Wichtig dabei: Wärmepumpen sollen nicht nur im Wohnungssektor zur dominierenden Heizungstechnologie aufsteigen, sondern auch im Dienstleistungs- und Industriesektor verstärkt Verbreitung finden. Eine grosse Bedeutung kommt ihnen auch bei der Wärmeproduktion für Fernwärmenetze zu.
GENF VERSORGT MEHRFAMILIENHÄUSER
Heute werden noch überwiegend kleine Wärmepumpen mit weniger als 20 Kilowatt Leistung verkauft, die auf die Bedürfnisse von Ein- und Zweifamilienhäusern zugeschnitten sind. Die Nutzung von Umweltwärme (Aussenluft, Erdreich, Flüsse und Seen, Grundwasser) gelingt aber nicht nur im Kleinen, sondern unterdessen auch in grossen Dimensionen. Beispielsweise zur Beheizung von Mehrfamilienhäusern. Ein Forscherteam der Universität Genf informierte an der Wärmepumpentagung über die Ergebnisse einer Untersuchung von neun Genfer Mehrfamilienhäusern beziehungsweise Überbauungen, die durch Wärmepumpen versorgt werden. Die Wärmepumpen haben hier Leistungen von 30 bis 5 000 Kilowatt und decken den Wärmebedarf der Bestands- und Neubauten in den meisten Fällen zu 50 bis 100 %. Für den restlichen Wärmebedarf werden Gaskessel und bisweilen auch Solarwärme herangezogen, wie Simon Callegari, Wissenschaftler an der Universität Genf, in Bern sagte.
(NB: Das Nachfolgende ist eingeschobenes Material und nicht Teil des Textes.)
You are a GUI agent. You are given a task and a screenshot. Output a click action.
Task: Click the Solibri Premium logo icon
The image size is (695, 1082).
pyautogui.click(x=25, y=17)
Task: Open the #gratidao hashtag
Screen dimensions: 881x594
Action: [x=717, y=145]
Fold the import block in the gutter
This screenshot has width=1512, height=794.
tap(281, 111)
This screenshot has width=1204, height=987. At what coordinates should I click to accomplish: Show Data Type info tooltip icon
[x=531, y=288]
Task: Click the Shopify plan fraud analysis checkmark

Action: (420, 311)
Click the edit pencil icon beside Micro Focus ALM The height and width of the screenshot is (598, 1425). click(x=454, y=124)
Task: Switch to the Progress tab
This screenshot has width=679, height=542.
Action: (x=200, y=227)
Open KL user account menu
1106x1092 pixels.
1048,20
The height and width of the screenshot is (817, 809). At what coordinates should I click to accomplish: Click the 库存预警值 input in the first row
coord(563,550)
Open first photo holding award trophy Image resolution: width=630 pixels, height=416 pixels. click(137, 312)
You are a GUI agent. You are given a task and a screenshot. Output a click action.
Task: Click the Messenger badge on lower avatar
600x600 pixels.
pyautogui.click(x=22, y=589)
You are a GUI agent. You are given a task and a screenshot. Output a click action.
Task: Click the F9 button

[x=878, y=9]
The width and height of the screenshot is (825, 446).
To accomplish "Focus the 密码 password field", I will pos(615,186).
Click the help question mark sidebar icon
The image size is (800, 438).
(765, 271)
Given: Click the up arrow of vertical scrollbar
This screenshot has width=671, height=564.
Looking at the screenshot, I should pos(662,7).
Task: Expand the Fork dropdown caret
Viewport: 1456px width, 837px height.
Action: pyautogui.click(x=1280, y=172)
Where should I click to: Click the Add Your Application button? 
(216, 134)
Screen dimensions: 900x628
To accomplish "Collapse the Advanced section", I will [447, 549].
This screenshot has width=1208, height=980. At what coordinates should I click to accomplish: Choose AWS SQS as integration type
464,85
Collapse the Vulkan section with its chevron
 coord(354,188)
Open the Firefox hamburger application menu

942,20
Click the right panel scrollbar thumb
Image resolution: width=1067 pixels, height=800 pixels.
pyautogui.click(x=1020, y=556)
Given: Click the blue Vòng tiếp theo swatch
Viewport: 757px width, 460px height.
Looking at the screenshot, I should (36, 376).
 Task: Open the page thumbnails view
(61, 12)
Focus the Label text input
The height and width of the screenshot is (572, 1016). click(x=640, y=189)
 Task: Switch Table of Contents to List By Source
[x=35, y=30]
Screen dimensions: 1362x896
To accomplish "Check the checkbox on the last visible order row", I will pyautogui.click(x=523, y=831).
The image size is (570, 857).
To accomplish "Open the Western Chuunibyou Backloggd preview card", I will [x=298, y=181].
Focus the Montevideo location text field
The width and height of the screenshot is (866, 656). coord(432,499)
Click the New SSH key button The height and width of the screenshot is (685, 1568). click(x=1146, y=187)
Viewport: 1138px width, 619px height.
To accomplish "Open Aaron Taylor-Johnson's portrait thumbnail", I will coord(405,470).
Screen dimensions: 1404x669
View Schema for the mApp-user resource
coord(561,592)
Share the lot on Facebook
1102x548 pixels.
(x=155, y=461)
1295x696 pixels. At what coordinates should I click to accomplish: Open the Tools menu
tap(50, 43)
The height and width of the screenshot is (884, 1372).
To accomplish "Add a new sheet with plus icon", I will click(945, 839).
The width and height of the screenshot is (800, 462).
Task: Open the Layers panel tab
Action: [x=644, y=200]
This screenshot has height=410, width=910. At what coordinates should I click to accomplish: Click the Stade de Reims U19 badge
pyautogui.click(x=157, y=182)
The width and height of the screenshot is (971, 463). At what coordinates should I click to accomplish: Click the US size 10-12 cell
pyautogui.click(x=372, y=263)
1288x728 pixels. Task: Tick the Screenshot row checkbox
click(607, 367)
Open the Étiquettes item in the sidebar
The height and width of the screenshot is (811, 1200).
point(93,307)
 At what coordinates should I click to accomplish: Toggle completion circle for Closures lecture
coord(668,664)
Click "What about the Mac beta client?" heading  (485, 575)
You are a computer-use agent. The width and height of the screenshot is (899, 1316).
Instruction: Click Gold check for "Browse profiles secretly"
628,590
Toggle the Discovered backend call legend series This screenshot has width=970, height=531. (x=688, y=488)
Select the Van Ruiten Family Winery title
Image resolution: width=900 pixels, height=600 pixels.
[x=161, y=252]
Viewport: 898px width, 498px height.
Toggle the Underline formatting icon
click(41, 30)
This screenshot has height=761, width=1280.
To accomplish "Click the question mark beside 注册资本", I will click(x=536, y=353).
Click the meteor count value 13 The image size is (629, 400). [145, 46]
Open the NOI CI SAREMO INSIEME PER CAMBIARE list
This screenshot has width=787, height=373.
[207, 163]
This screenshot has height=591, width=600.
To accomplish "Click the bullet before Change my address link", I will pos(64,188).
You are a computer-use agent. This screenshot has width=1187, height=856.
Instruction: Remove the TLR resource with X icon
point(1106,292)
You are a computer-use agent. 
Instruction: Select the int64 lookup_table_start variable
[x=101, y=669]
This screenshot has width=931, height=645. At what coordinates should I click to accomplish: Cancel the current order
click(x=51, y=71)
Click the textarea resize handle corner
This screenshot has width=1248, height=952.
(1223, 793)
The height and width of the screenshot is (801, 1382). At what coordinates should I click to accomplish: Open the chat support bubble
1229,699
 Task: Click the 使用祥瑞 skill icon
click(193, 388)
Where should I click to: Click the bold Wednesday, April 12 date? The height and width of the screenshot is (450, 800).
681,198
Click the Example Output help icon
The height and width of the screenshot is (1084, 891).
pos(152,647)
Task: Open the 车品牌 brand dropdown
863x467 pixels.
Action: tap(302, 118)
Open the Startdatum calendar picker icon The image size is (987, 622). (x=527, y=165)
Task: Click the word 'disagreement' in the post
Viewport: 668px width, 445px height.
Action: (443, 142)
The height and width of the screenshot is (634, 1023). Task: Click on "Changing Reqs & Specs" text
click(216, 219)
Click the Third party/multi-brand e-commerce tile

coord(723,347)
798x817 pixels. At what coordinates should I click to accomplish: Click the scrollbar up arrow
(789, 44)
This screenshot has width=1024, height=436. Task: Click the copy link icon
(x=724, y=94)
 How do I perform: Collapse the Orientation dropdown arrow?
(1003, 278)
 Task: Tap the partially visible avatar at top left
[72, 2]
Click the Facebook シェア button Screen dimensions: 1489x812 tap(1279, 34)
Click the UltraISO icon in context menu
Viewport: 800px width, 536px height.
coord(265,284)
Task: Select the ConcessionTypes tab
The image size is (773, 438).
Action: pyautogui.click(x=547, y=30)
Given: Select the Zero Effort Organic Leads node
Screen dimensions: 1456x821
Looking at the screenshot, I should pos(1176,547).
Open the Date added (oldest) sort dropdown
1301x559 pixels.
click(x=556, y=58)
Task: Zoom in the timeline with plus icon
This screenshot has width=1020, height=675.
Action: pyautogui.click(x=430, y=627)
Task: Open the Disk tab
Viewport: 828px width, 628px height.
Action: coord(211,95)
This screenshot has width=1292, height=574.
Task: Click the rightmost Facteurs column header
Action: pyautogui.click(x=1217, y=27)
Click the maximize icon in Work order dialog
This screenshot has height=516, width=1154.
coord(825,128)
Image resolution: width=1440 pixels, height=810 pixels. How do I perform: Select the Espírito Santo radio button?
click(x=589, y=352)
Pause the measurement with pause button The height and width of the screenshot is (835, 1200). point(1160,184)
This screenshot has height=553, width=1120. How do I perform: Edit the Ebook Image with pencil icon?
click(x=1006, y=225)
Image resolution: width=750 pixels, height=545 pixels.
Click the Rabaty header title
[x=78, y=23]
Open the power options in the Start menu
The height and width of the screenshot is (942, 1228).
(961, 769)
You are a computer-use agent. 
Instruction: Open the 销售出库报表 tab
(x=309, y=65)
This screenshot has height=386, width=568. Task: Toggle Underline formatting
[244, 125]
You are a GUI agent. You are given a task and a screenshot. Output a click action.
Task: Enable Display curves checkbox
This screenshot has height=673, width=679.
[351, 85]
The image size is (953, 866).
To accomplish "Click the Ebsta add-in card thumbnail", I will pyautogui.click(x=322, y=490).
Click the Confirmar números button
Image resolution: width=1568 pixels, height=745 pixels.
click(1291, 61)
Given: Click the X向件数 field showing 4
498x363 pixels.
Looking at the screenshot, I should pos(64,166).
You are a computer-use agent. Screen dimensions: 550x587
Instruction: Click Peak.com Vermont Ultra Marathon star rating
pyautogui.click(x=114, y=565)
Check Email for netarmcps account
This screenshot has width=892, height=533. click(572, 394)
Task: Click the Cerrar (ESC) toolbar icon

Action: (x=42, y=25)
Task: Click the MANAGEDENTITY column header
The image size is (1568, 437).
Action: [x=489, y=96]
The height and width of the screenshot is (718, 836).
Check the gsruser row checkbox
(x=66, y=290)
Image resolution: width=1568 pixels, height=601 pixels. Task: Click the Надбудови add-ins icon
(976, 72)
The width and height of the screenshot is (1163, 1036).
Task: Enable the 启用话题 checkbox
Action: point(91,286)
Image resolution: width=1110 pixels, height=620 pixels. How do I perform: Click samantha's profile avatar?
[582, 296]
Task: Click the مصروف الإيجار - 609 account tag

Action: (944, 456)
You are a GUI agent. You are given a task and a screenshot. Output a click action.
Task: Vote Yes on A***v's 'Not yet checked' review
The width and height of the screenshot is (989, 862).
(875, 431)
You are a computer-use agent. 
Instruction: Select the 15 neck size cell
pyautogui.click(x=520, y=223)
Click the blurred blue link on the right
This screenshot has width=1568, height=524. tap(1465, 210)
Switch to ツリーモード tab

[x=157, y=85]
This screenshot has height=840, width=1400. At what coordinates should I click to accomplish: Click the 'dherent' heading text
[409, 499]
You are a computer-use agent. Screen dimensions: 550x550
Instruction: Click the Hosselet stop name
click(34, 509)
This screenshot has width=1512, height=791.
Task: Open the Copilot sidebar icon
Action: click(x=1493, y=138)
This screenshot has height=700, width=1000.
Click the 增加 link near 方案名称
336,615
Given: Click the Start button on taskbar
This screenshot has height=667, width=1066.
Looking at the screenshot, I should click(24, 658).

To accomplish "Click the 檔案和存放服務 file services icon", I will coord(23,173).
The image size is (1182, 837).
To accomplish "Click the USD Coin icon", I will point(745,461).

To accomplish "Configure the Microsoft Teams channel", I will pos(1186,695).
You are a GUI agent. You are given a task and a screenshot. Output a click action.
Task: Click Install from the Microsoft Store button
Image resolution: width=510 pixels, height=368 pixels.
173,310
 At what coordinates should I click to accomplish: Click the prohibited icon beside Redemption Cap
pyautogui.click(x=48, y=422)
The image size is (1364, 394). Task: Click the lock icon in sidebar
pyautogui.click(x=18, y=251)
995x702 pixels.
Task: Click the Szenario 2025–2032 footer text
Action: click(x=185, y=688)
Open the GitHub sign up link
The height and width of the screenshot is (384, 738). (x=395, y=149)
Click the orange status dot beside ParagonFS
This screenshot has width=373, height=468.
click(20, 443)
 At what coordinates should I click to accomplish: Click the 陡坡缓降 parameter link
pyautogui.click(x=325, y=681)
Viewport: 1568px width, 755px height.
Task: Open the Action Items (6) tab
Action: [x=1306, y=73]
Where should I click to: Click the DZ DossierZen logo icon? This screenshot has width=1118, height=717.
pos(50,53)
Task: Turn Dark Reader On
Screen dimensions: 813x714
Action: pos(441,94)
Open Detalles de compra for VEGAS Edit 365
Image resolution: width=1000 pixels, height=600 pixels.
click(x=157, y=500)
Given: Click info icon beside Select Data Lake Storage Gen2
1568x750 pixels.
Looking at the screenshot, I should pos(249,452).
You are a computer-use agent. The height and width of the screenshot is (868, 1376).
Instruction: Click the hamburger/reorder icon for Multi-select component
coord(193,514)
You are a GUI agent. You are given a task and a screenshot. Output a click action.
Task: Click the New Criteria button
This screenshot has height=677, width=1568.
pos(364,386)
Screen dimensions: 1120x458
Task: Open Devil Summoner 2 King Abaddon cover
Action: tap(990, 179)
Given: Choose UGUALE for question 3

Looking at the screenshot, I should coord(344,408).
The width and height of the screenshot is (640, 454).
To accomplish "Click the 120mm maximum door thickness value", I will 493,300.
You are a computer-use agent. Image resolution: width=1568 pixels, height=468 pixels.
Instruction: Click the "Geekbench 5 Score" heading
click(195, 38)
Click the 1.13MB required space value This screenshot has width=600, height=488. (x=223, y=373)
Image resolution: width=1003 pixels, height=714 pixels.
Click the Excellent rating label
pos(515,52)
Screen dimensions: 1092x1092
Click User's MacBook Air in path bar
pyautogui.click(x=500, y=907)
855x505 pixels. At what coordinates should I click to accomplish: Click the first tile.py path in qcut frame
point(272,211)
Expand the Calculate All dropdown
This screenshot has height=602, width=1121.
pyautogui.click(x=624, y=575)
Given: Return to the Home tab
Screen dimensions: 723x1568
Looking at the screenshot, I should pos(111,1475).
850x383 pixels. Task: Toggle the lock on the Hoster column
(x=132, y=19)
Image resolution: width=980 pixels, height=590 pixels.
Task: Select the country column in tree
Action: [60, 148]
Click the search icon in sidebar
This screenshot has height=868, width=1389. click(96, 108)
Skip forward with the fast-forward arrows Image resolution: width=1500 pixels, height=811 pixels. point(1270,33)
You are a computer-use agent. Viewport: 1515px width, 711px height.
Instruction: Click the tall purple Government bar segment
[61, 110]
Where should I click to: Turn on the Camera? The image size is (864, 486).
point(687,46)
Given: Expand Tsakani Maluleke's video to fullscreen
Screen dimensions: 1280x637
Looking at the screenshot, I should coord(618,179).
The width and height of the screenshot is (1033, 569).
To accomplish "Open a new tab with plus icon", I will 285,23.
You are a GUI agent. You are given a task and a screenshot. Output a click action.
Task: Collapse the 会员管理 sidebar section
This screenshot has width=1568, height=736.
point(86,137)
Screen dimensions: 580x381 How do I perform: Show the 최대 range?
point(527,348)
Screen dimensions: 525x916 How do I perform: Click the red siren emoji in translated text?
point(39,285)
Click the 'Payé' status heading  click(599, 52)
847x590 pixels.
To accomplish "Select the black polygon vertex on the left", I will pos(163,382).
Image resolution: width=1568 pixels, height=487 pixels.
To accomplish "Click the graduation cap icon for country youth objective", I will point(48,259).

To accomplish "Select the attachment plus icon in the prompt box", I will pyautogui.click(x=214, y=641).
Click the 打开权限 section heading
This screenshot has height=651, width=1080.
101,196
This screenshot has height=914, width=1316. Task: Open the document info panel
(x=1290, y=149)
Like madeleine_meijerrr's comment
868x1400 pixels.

Auch für die Wärmeversorgung von Bürogebäuden und Hochhäusern sind Wärmepumpen leistungsfähig genug. Auf dem Papieri-Areal in Cham entsteht bis 2035 etappenweise ein Quartier mit 1’000 Wohnungen und 1’000 Arbeitsplätzen, dessen Wärmebedarf einzig mit Wärmepumpen abgedeckt wird. Im Endausbau soll es mit Wärme aus einem Feld mit 192 Erdwärmesonden, die 320 Meter tief gebohrt werden, und Umweltwärme aus einem Fluss versorgt werden. «Zusammen mit Photovoltaik-Dachflächen deckt das Quartier seinen Energiebedarf im Endaus- bau 75% autark und die Wärme- und Kälteversorgung ist vollständig erneuerbar. Eine Plusenergiebilanz für die grossen Gebäude beziehungsweise das ganze Quartier ist anspruchsvoll, aber definiert ein ambitioniertes Ziel», sagt Carsten Wemhöner von der Ostschweizer Fachhochschule, der das Projekt wissenschaftlich begleitet. Beat Wellig (Hochschule Luzern) berichtete in Bern über ein Büro- und Gewerbegebäude in St.Gallen, das durch eine Wärmepumpe mit einem COP von über 10 beheizt und einem COP von 50 gekühlt wird. Diese aussergewöhnliche Effizienz wird erreicht durch eine speziell konstruierte Niederhub-Wärmepumpe, die mit hohen Quelltemperaturen (hier 11 bis 13 Grad Celsius) und niedrigem Heizungsvorlauf (hier 26 Grad Celsius) arbeitet. Diese tiefe Vorlauftemperatur genügt, weil die Heizwärme in den Räumen mit Konvektoren an die Luft abgegeben wird.
PINCH-ANALYSE
Werden Wärmepumpen in Industriebetrieben eingesetzt, sollten vorgängig mittels Pinch-Analyse die Heiz- und Kühlbedürfnisse einschliesslich der tatsächlich benötigten Prozesstemperaturen sorgfältig untersucht werden. Andernfalls bestehe die Gefahr, dass Wärmepumpen im schlimmsten Fall als «Elektroheizung» oder mit unnötigen Exergieverlusten beziehungsweise geringem COP eingesetzt würden, betonte Beat Wellig (HSLU) an der Wärmepumpentagung in Bern. Wellig zeigte am Beispiel einer Molkerei, dass in diesem Betrieb 75 % des Energiebedarfs mit Wärme unter 100 °Celsius gedeckt werden kann und damit nur relativ wenig Prozessdampf bereitgestellt werden muss. Dadurch können im untersuchten Fall die Exergieverluste um bis zu 46 % und die CO2 Emissionen um bis zu 66 % verringert werden.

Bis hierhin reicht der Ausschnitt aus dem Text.